American businessman

Ryan Graves (born 1983) is an American billionaire, a former CEO and member of the board of directors of Uber, and a current member of the board of directors of Charity: Water and Pachama. He is also the CEO of Saltwater, his family office.

==Early life and education==
Graves was born in San Diego, California and grew up near the beach. He attended Horizon Christian Academy, where he competed for the high school surf team. In 2006, he graduated with an economics degree from Miami University in Ohio, where he was a member of the water polo club team and the Beta Theta Pi fraternity.

==Career==
Graves worked for General Electric. He eventually got an internship at Foursquare by pretending to work for them after they turned him down for a job.

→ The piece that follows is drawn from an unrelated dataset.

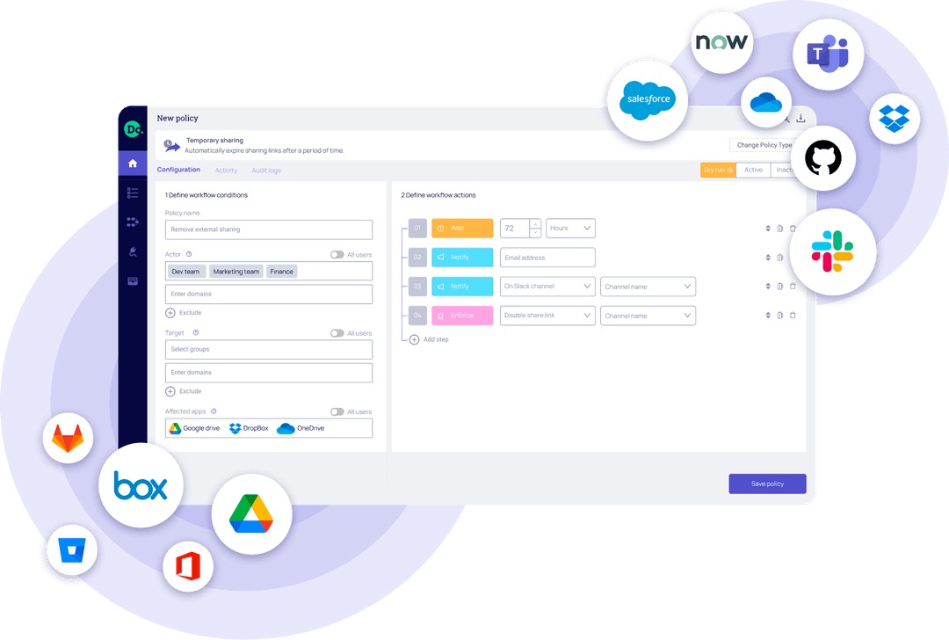Image resolution: width=949 pixels, height=640 pixels.
Task: Click the Save policy button
Action: 766,484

In February 2010, Graves became the first employee of Uber, receiving the job by responding "here's a tip. email me :)" to a post by Travis Kalanick on Twitter. Graves started out as general manager and was named CEO shortly after the launch. In December 2010, Kalanick succeeded Graves as CEO and Graves became chief operating officer (COO).

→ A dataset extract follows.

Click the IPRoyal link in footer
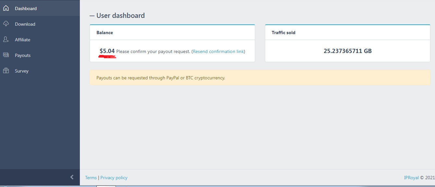435x187 pixels. [x=411, y=178]
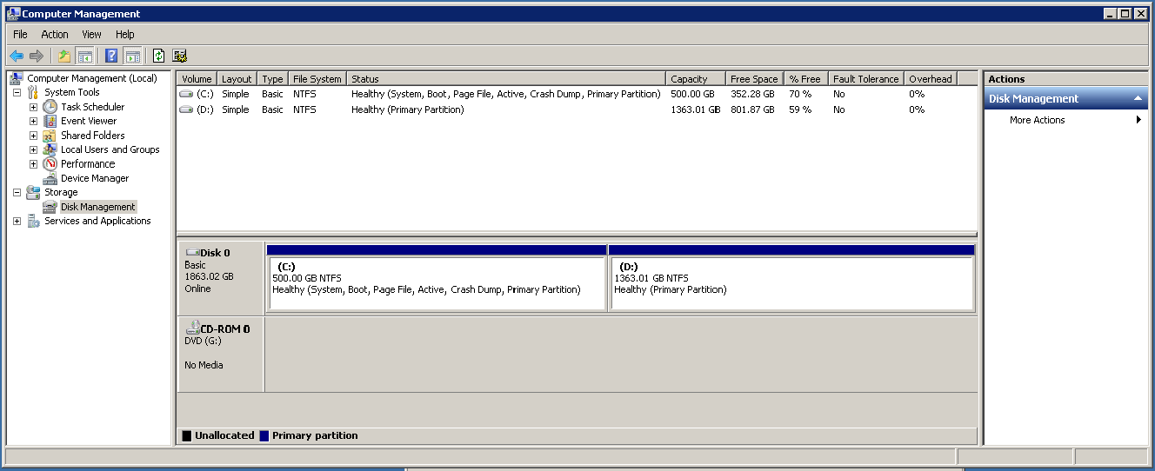
Task: Open the Action menu
Action: [55, 35]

By 2019, Graves owned 31.9 million shares in Uber. That year, he resigned from the board of directors of Uber.

In 2018, Graves founded Saltwater, his family office, focused on investments in technology businesses.

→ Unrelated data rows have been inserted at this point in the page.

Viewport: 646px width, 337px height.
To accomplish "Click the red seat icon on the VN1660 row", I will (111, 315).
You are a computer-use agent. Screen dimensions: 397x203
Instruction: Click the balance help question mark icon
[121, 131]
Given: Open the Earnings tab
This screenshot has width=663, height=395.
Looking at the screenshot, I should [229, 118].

In February 2021, Graves made a $50 million investment in and became a member of the board of directors of Metromile, a pay-per-mile auto insurer. Lemonade completed its acquisition of Metromile in July 2022, after which Metromile became a wholly owned subsidiary under the name Metromile, LLC.

==Personal life==
Graves is married to Molly Graves, his college sweetheart and a kindergarten teacher. They have four children, all sons, and live on the island of Kauaʻi, Hawaii. He is a supporter of the San Diego Padres baseball team.

Graves serves on the board of directors of Charity: Water and has pledged at least 1% of his net worth to the charity, which focuses on delivering clean water solutions to people in developing nations.